_PASSAGE SHOWN_
Bacteria That Feeds on Metal Accidentally Discovered by Scientists

Researchers have discovered a new type of bacteria that eats metal, specifically, the element manganese.

The metal is one of the most abundant elements on Earth, with scientists predicting more than a century ago that microbes existed which feed on the substance as a source of fuel. Now researchers have finally found such a bacteria, according to a study published in the journal Nature.

"These are the first bacteria found to use manganese as their source of fuel," Jared Leadbetter, an author of the study from Caltech, said in a statement. "A wonderful aspect of microbes in nature is that they can metabolize seemingly unlikely materials, like metals, yielding energy useful to the cell."

The researchers say that the bacteria oxidizes the manganese, meaning it strips the metal of electrons, turning it black. This oxidization is harnessed to convert carbon dioxide into biomass, in a process known as chemosynthesis, enabling the bacteria to grow.

Scientists already knew about bacteria and fungi that oxidized manganese, however, until the latest study no one had demonstrated that it could fuel the growth of these kinds of organisms.

The discovery of the manganese-consuming bacteria was somewhat fortuitous. Leadbetter, a professor of environmental microbiology, had been conducting unrelated research using a chalk-like form of manganese.

Prior to leaving his Caltech office in Pasadena, California, a few months ago to work off campus, Leadbetter had left a glass jar covered in the chalk-like manganese in a sink to soak in tap water. Upon his return, he was surprised to discover that the jar was now blanketed in a black material.

"I thought, 'What is that?'" he said. "I started to wonder if long-sought-after microbes might be responsible, so we systematically performed tests to figure that out."

Tests identified that the black substance was indeed oxidized manganese, which is commonly found in nature. The metal is never found as a free element in nature. Instead, it is usually combined with iron or found within minerals.

The researchers concluded that the manganese had been oxidized by a newly identified bacteria, dubbed Candidatus Manganitrophus noduliformans, which had most probably come from the tap water.

This is not surprising given that relatives of the new bacteria have been documented in underground water sources where some of Pasadena's drinking water comes from, according to Leadbetter.

bacteria, manganese oxide
An electron microscope image with false colorization showing tiny pieces of manganese oxide generated by the newly identified bacteria. Caltech/Hang Yu

The latest findings could help to explain why manganese oxides are sometimes found in water-distribution systems, which deliver drinking water to homes, businesses and other facilities.

"There is a whole set of environmental engineering literature on drinking-water-distribution systems getting clogged by manganese oxides," Leadbetter said.

"But how and for what reason such material is generated there has remained an enigma. Clearly, many scientists have considered that bacteria using manganese for energy might be responsible, but evidence supporting this idea was not available until now."

Furthermore, the results could also shed light on the mysterious formation of strange, metallic balls of manganese—some as large as grapefruits—that have been documented on the seafloor across many parts of the world. The team speculate that microbes similar to the one they identified may play a part in the formation of the balls.

The manganese balls, or "nodules," are now being targeted by mining companies because many contain rare metals.

"This underscores the need to better understand marine manganese nodules before they are decimated by mining," Hang Yu, another author of the study from Caltech, said in the statement.

_EXERCISE PROMPT_
From the article about the manganese-eating bacteria, quote the stretch from "This is not" through "according to Leadbetter.". Rely only on the article about the manganese-eating bacteria.

_GIVEN DATA_
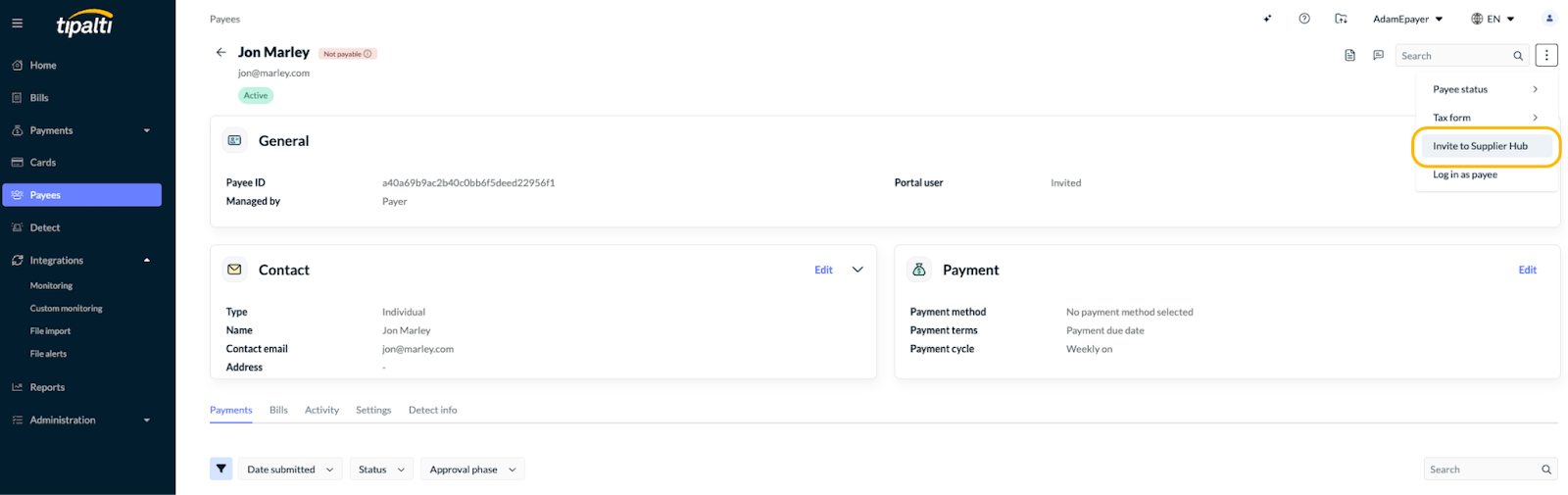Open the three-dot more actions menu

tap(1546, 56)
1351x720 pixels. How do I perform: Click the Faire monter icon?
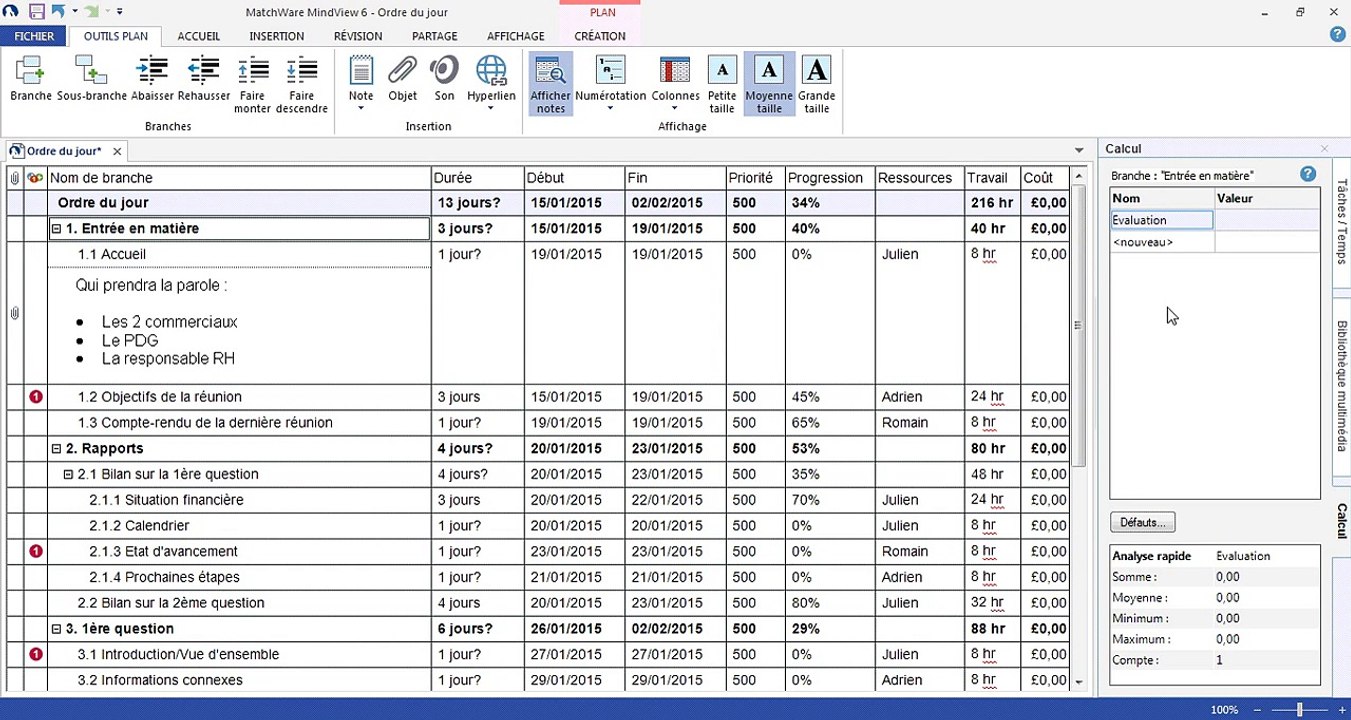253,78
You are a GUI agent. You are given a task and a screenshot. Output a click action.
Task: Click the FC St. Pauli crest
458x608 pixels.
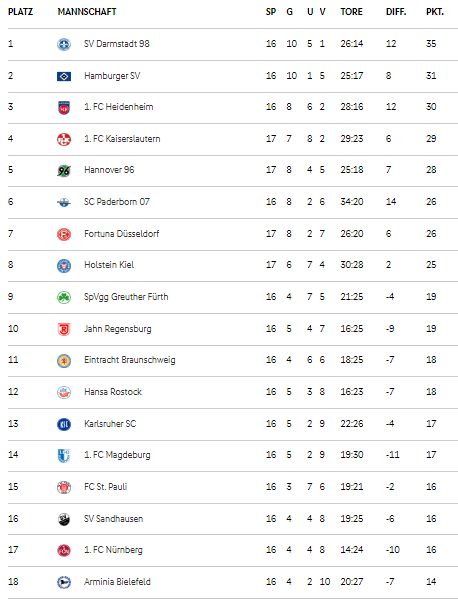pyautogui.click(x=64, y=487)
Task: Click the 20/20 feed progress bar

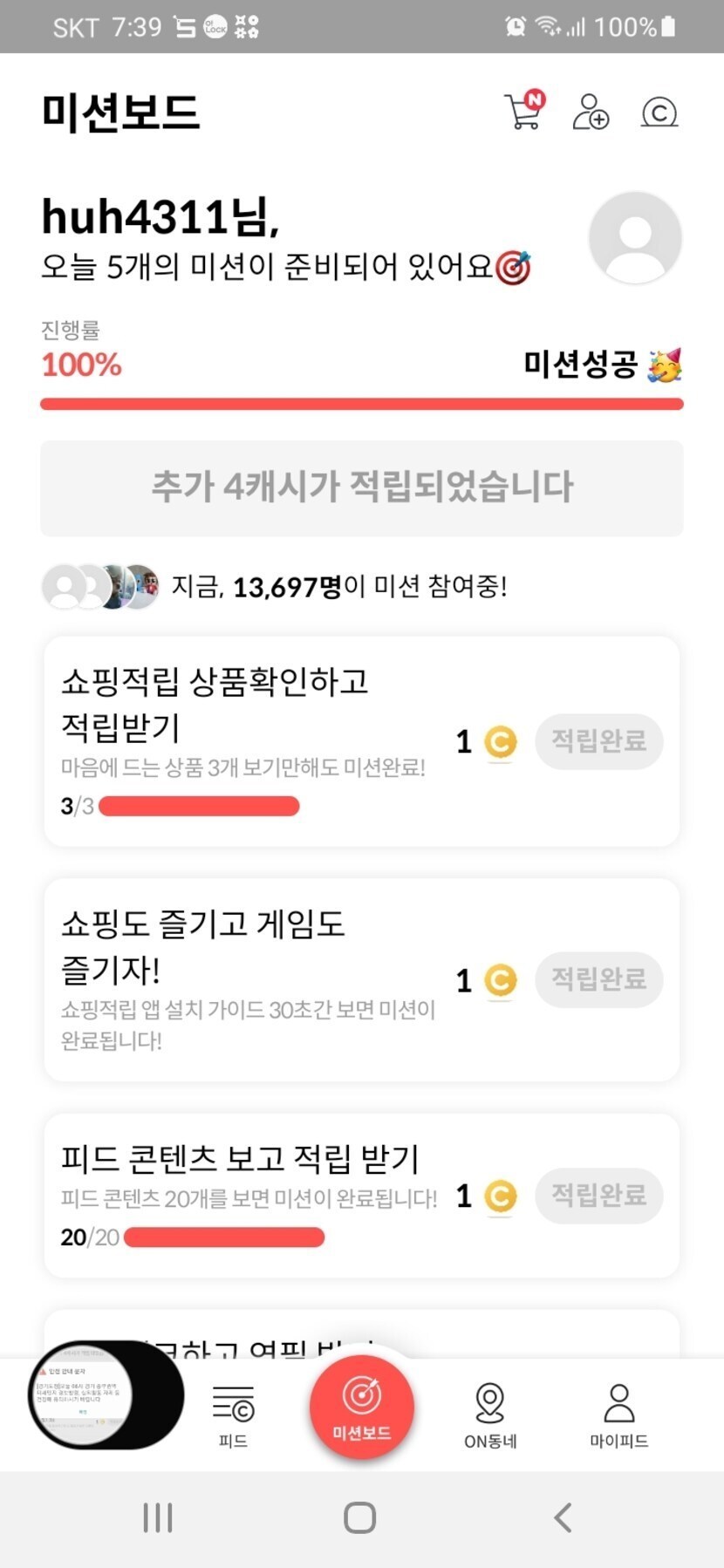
...
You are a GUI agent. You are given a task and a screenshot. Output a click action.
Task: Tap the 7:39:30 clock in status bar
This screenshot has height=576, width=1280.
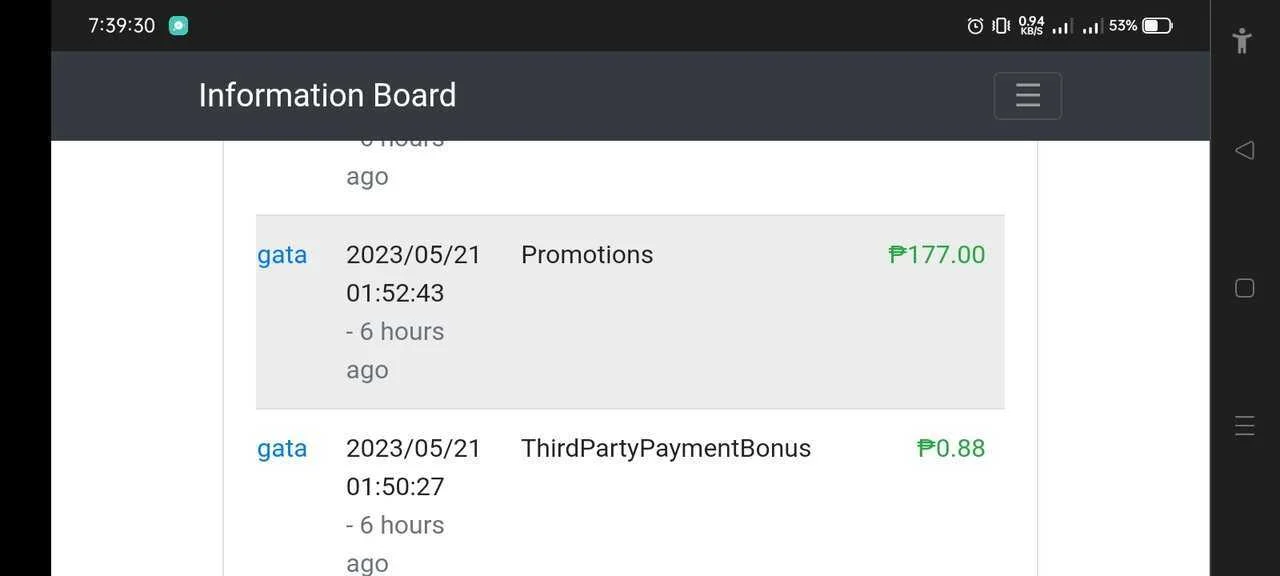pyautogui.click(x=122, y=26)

_RESULT OF THE EXERCISE_
This is not surprising given that relatives of the new bacteria have been documented in underground water sources where some of Pasadena's drinking water comes from, according to Leadbetter.